Recently, a woman hit the jackpot for a massive $43 million at a slot machine at the Resorts World Casino in Jamaica, Queens. However, the casino denied her winnings, claiming that the machine had malfunctioned and instead offered her a steak dinner. The woman, Katrina Bookman, is now suing the casino for negligence, breach of contract, and negligent misrepresentation.
The incident began when Katrina hit the jackpot on the Sphinx slot machine and was surrounded by casino personnel and customers after announcing her winnings. She was told to come back the next day to receive her winnings, however, when she did, she was informed that she had not won anything, and was instead offered a steak dinner. Upon further investigation, it was revealed that the slot machine had a disclaimer stating that ‘malfunctions void all pays and plays’, and as a result the commission said that they were required by law to deny her winnings.

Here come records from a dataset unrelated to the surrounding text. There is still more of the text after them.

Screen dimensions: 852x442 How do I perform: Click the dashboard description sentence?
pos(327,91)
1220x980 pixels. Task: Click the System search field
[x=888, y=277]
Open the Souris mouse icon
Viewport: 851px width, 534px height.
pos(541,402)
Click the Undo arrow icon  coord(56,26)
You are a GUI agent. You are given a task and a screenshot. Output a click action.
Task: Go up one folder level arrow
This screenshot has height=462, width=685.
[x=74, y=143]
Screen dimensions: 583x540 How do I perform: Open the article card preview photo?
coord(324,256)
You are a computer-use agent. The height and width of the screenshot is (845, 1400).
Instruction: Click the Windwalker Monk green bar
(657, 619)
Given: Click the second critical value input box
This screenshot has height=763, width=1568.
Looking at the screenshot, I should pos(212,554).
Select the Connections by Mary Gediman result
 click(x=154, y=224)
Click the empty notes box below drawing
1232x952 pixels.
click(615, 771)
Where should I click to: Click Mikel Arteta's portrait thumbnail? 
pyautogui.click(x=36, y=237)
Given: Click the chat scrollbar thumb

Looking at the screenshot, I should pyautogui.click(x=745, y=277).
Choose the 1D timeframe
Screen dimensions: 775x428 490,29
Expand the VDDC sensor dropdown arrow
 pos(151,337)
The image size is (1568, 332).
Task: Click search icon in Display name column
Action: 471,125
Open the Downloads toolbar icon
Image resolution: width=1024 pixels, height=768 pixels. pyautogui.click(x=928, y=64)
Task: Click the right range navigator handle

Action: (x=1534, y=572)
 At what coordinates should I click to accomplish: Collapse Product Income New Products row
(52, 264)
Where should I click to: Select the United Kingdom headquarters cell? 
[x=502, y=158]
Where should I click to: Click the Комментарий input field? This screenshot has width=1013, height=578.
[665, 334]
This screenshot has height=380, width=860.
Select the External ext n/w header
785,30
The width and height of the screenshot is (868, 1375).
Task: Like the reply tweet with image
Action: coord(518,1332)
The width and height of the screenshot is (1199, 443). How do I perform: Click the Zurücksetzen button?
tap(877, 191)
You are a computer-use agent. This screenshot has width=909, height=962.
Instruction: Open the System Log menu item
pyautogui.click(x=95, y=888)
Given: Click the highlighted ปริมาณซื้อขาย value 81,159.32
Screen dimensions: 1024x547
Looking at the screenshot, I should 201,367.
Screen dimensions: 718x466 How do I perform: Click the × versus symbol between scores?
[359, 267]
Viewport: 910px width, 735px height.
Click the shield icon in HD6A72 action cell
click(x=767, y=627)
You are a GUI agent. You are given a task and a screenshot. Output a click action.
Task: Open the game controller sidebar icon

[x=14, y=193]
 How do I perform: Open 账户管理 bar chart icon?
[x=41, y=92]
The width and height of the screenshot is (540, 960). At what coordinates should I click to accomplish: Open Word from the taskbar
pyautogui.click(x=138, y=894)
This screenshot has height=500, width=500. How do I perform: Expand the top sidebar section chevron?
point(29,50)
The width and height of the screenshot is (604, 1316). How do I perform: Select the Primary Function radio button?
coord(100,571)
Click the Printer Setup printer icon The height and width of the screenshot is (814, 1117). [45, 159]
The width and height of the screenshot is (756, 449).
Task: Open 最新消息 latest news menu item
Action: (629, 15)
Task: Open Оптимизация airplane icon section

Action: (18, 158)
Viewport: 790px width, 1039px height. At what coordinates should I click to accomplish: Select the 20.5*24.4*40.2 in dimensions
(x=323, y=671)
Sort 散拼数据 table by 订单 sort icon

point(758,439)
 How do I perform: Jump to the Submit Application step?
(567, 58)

Katrina’s story has garnered a lot of attention from the public, and has exposed the reality of many casino operations and the limitations of the law. Indeed, some have argued that the casino should have paid out the full amount that Katrina had won, claiming that the casino has a duty to ensure that the machines are working properly.
Others point out that the law requires that the casino abide by the disclaimer and as such, they were required to deny Katrina’s winnings. However, the problem with that is there doesn’t seem to be any solid proof the machine malfunctioned besides their claim. In addition if the machine only hits the jackpot when it malfunctions wouldn’t that be proof the game was rigged?
The case has also highlighted the need for proper regulation of the gaming industry. It is clear that there needs to be more oversight, and regulations in place to ensure that the machines are working correctly, and that the players are aware of the risks involved in gambling. This incident has also raised questions about the fairness of the gaming industry, and its ability to protect the rights of its customers.